(DATASET):

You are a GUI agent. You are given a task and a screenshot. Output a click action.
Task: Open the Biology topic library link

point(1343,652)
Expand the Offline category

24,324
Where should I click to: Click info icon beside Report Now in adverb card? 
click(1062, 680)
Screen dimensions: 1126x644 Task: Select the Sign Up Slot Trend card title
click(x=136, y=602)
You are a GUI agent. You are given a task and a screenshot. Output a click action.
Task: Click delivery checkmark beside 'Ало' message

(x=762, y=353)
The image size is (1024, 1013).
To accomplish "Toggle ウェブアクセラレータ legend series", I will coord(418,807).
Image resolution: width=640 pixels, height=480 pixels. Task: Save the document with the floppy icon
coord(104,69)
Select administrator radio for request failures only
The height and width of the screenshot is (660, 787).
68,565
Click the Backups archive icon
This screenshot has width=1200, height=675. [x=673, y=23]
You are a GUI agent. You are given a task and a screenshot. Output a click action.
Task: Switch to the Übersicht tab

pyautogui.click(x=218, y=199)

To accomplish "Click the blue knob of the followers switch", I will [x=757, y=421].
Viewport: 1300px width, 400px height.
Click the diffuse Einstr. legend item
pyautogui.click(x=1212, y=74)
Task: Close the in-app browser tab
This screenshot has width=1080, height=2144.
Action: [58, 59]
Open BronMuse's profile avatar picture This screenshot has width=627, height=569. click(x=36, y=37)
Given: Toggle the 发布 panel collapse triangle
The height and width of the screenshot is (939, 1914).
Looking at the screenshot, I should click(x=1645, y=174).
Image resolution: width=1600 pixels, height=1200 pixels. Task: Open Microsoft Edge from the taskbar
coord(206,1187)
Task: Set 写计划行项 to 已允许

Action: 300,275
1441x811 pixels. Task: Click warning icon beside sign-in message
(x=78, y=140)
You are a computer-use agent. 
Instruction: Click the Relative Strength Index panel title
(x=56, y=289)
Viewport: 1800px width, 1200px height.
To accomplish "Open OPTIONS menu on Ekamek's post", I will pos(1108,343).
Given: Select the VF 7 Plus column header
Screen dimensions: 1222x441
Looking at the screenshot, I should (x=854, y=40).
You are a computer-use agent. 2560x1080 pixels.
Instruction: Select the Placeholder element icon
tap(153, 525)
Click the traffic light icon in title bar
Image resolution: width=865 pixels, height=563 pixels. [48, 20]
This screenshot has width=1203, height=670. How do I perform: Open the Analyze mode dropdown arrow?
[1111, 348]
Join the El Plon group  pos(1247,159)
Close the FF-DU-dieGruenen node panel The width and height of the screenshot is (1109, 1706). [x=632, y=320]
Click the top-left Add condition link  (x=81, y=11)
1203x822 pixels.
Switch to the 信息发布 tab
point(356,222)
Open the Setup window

(PROBLEM TO SOLVE): Could you output every entry from the listing above without altering a word?

(REPLY):
You are a GUI agent. You are given a task and a screenshot. Output a click action.
Task: Open the Biology topic library link

point(1343,652)
Expand the Offline category

24,324
Where should I click to: Click info icon beside Report Now in adverb card? 
click(1062, 680)
Screen dimensions: 1126x644 Task: Select the Sign Up Slot Trend card title
click(x=136, y=602)
You are a GUI agent. You are given a task and a screenshot. Output a click action.
Task: Click delivery checkmark beside 'Ало' message

(x=762, y=353)
The image size is (1024, 1013).
To accomplish "Toggle ウェブアクセラレータ legend series", I will coord(418,807).
Image resolution: width=640 pixels, height=480 pixels. Task: Save the document with the floppy icon
coord(104,69)
Select administrator radio for request failures only
The height and width of the screenshot is (660, 787).
68,565
Click the Backups archive icon
This screenshot has width=1200, height=675. [x=673, y=23]
You are a GUI agent. You are given a task and a screenshot. Output a click action.
Task: Switch to the Übersicht tab

pyautogui.click(x=218, y=199)

To accomplish "Click the blue knob of the followers switch", I will [x=757, y=421].
Viewport: 1300px width, 400px height.
Click the diffuse Einstr. legend item
pyautogui.click(x=1212, y=74)
Task: Close the in-app browser tab
This screenshot has width=1080, height=2144.
Action: [58, 59]
Open BronMuse's profile avatar picture This screenshot has width=627, height=569. click(x=36, y=37)
Given: Toggle the 发布 panel collapse triangle
The height and width of the screenshot is (939, 1914).
Looking at the screenshot, I should click(x=1645, y=174).
Image resolution: width=1600 pixels, height=1200 pixels. Task: Open Microsoft Edge from the taskbar
coord(206,1187)
Task: Set 写计划行项 to 已允许

Action: 300,275
1441x811 pixels. Task: Click warning icon beside sign-in message
(x=78, y=140)
You are a computer-use agent. 
Instruction: Click the Relative Strength Index panel title
(x=56, y=289)
Viewport: 1800px width, 1200px height.
To accomplish "Open OPTIONS menu on Ekamek's post", I will pos(1108,343).
Given: Select the VF 7 Plus column header
Screen dimensions: 1222x441
Looking at the screenshot, I should (x=854, y=40).
You are a computer-use agent. 2560x1080 pixels.
Instruction: Select the Placeholder element icon
tap(153, 525)
Click the traffic light icon in title bar
Image resolution: width=865 pixels, height=563 pixels. [48, 20]
This screenshot has width=1203, height=670. How do I perform: Open the Analyze mode dropdown arrow?
[1111, 348]
Join the El Plon group  pos(1247,159)
Close the FF-DU-dieGruenen node panel The width and height of the screenshot is (1109, 1706). [x=632, y=320]
Click the top-left Add condition link  (x=81, y=11)
1203x822 pixels.
Switch to the 信息发布 tab
point(356,222)
Open the Setup window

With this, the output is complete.